Civil - Personnes et famille/patrimoine
05/06/2018
Dans une décision QPC (question prioritaire de constitutionnalité) rendue le 1er juin 2018, le Conseil constitutionnel censure les règles de délai permettant à un étranger détenu de former un recours contre une obligation de quitter le territoire français (OQTF).
Le Conseil constitutionnel avait été saisi le 15 mars 2018 par le Conseil d'État (CE, 14 mars 2018, n° 416737) d'une QPC relative à la conformité aux droits et libertés que la Constitution garantit du § IV de l'article L. 512-1 du Code de l'entrée et du séjour des étrangers et du droit d'asile, dans sa rédaction résultant de la loi n° 2016-274 du 7 mars 2016, relative au droit des étrangers en France. 

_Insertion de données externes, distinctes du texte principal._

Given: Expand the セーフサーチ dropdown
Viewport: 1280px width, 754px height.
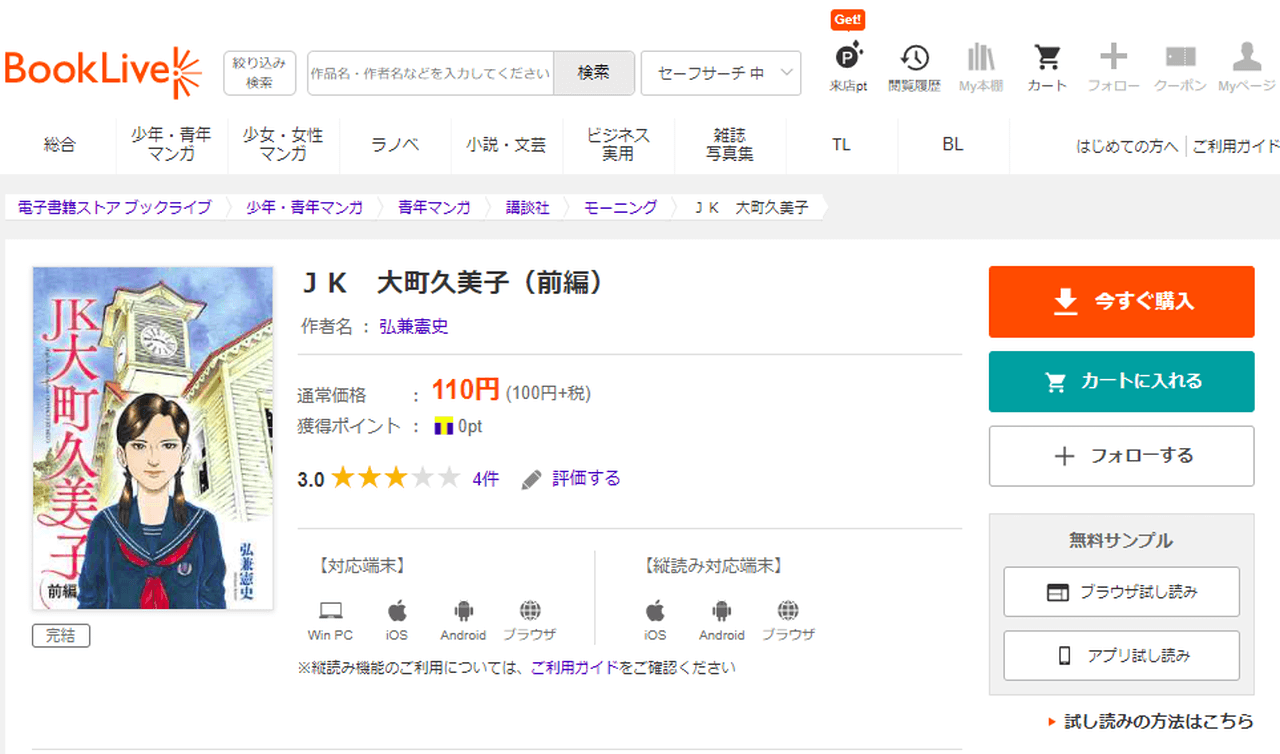Looking at the screenshot, I should 720,73.
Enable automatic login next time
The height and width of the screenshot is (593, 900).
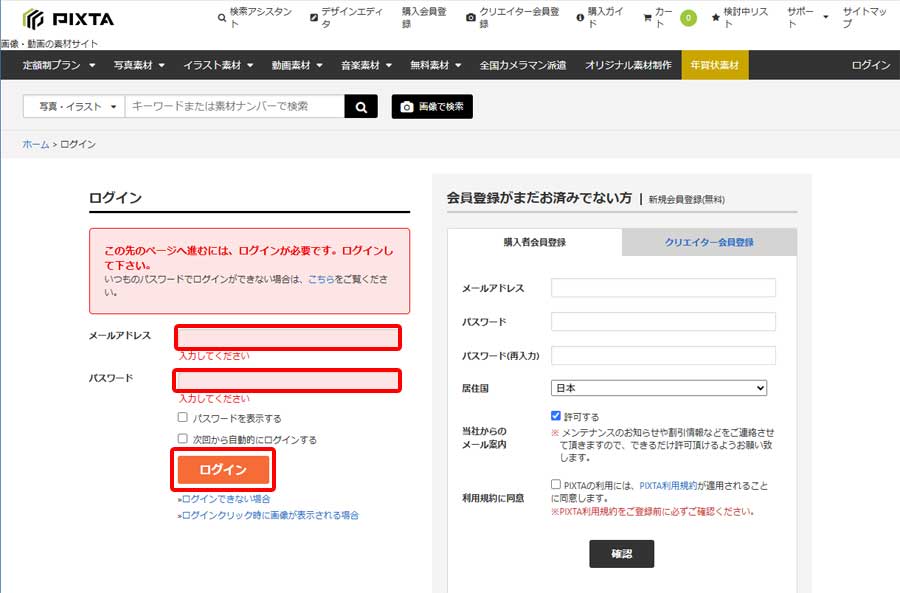(x=181, y=437)
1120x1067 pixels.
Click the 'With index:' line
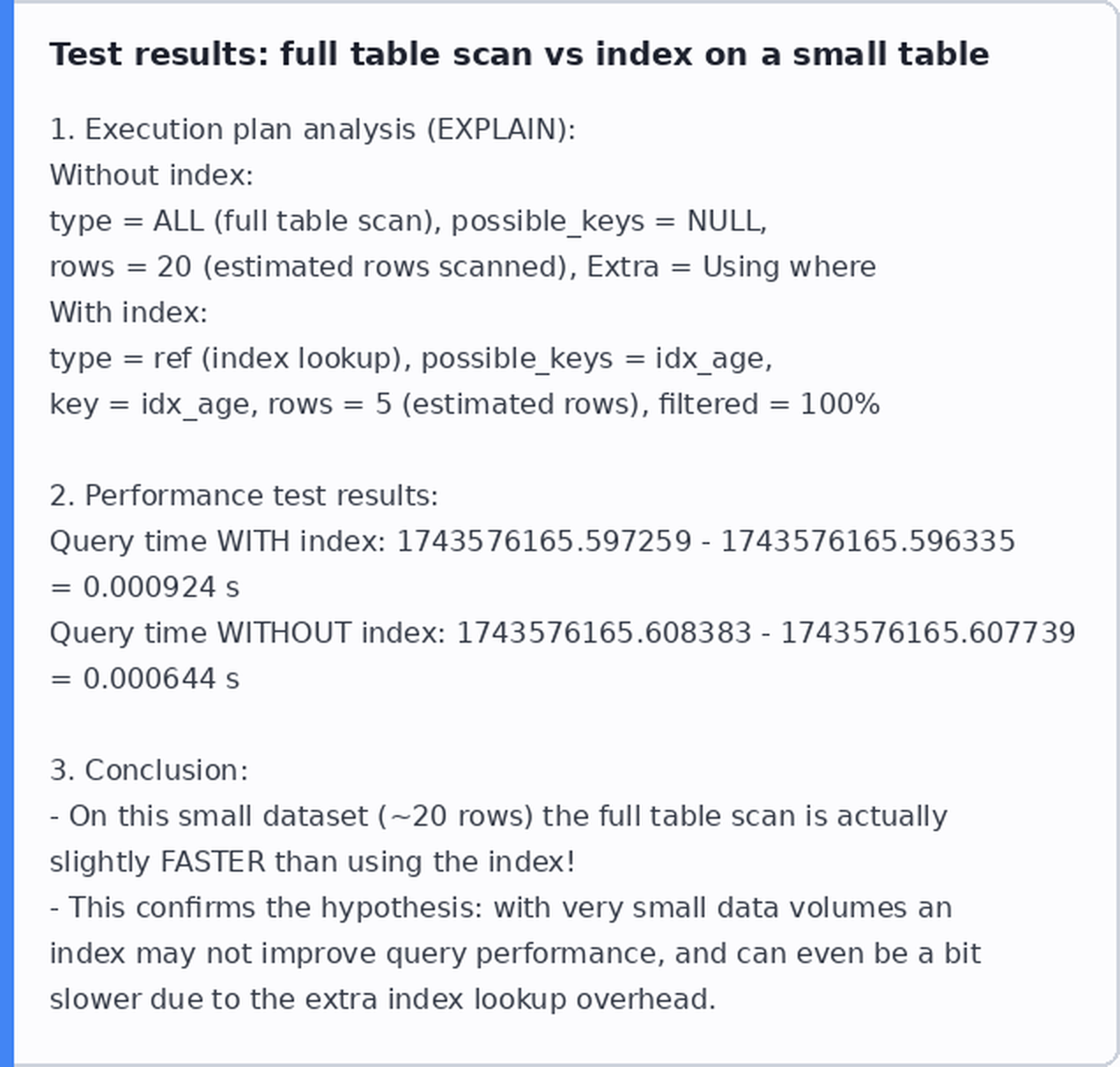[x=129, y=313]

Les requérants soutenaient que ce paragraphe méconnaissait les exigences résultant de l'article 16 de la Déclaration des droits de l'Homme et du citoyen de 1789. Selon eux, les délais impartis par ce paragraphe à un étranger détenu pour exercer son recours à l'encontre d'une OQTF, et ceux impartis au juge pour statuer sur cette contestation, seraient, au regard des conditions particulières de la détention, trop courts pour garantir le caractère effectif du recours et l'exercice des droits de la défense.
En outre, en méconnaissance de sa compétence et du droit au recours juridictionnel effectif, le législateur n'avait pas prévu de garanties suffisantes de nature à assurer à l'étranger en détention un accès effectif à un interprète et à un avocat dans ces délais.

Inconstitutionnalité des dispositions

Le Conseil précise qu’en adoptant les dispositions contestées, le législateur avait entendu assurer l'exécution de l'OQTF et éviter qu'un étranger détenu, objet d'une telle mesure, doive, à l'issue de sa détention, être placé en rétention administrative le temps que le juge se prononce sur son recours.
Il relève, toutefois, d'une part, que les dispositions contestées prévoient un délai maximum de cinq jours entre la notification d'une obligation de quitter le territoire à un étranger détenu et le moment où le juge administratif se prononce sur la légalité de cette mesure s'il en est saisi et donc, que l'étranger dispose d'un délai particulièrement bref pour exposer au juge ses arguments et réunir les preuves au soutien de ceux-ci.
D'autre part, le Conseil note que l'administration peut notifier à l'étranger détenu une OQTF sans attendre les derniers temps de la détention, dès lors que cette mesure peut être exécutée tant qu'elle n'a pas été abrogée ou retirée. Elle peut donc, lorsque la durée de la détention le permet, procéder à cette notification suffisamment tôt au cours de l'incarcération tout en reportant son exécution à la fin de celle-ci. 

Dès lors, pour le Conseil, en enserrant dans un délai maximal de cinq jours le temps global imparti à l'étranger détenu afin de former son recours et pour le juge afin de statuer sur celui-ci, les dispositions de l’article L. 512-1 du Code de l'entrée et du séjour des étrangers et du droit d'asile, qui s'appliquent quelle que soit la durée de la détention, n'opèrent pas une conciliation équilibrée entre le droit au recours juridictionnel effectif et l'objectif poursuivi par le législateur d'éviter le placement de l'étranger en rétention administrative à l'issue de sa détention. 

Les Sages considèrent donc que les mots « et dans les délais » figurant à la première phrase du § IV de l'article L. 512-1 du Code de l'entrée et du séjour des étrangers et du droit d'asile doivent être déclarés contraires à la Constitution. La censure est à effet immédiat.